**WORK ORDER**
Begin at the line containing "Home (731, 138)" and end at the final line of the entries. Please reproduce those lines exactly.
(Beginning of STUDY MATERIAL)
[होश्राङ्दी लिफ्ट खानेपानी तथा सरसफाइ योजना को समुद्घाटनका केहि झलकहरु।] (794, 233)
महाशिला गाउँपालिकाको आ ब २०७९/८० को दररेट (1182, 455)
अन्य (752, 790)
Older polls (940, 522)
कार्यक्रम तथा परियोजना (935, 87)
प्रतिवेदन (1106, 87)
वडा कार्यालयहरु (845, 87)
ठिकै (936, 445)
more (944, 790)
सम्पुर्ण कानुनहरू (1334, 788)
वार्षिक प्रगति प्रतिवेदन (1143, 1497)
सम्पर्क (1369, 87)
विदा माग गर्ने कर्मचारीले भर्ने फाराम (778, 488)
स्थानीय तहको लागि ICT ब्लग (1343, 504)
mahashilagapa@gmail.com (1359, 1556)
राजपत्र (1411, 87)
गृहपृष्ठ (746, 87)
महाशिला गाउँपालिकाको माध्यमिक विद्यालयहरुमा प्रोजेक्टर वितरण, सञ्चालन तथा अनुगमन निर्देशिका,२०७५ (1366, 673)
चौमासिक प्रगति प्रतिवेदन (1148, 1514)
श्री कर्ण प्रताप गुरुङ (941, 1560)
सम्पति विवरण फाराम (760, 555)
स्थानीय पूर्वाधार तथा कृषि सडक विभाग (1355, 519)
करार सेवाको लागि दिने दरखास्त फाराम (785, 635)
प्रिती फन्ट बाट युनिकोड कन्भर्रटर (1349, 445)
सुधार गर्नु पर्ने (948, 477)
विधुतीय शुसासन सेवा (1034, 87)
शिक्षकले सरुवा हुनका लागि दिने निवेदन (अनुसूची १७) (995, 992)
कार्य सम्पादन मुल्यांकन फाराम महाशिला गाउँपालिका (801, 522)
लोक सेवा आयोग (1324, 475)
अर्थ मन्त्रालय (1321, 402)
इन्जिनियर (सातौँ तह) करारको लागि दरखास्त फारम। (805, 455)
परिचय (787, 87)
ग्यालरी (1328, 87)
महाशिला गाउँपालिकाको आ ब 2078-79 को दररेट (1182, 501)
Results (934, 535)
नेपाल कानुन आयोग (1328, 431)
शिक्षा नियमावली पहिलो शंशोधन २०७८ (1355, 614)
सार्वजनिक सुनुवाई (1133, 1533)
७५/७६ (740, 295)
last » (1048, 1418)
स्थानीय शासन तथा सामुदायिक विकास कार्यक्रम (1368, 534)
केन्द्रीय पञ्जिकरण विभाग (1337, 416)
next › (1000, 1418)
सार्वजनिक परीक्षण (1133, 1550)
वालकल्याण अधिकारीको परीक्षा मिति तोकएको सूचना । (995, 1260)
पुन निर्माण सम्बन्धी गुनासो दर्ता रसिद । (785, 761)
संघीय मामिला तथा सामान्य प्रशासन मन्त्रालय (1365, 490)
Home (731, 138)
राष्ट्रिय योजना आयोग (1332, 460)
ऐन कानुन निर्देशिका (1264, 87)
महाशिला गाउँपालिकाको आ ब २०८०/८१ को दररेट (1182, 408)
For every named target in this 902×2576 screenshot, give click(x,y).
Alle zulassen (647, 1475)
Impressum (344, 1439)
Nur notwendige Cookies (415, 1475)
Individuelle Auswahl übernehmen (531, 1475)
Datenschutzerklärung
(End of STUDY MATERIAL)
**REPLY**
Home (731, 138)
राष्ट्रिय योजना आयोग (1332, 460)
ऐन कानुन निर्देशिका (1264, 87)
महाशिला गाउँपालिकाको आ ब २०८०/८१ को दररेट (1182, 408)
For every named target in this 902×2576 screenshot, give click(x,y).
Alle zulassen (647, 1475)
Impressum (344, 1439)
Nur notwendige Cookies (415, 1475)
Individuelle Auswahl übernehmen (531, 1475)
Datenschutzerklärung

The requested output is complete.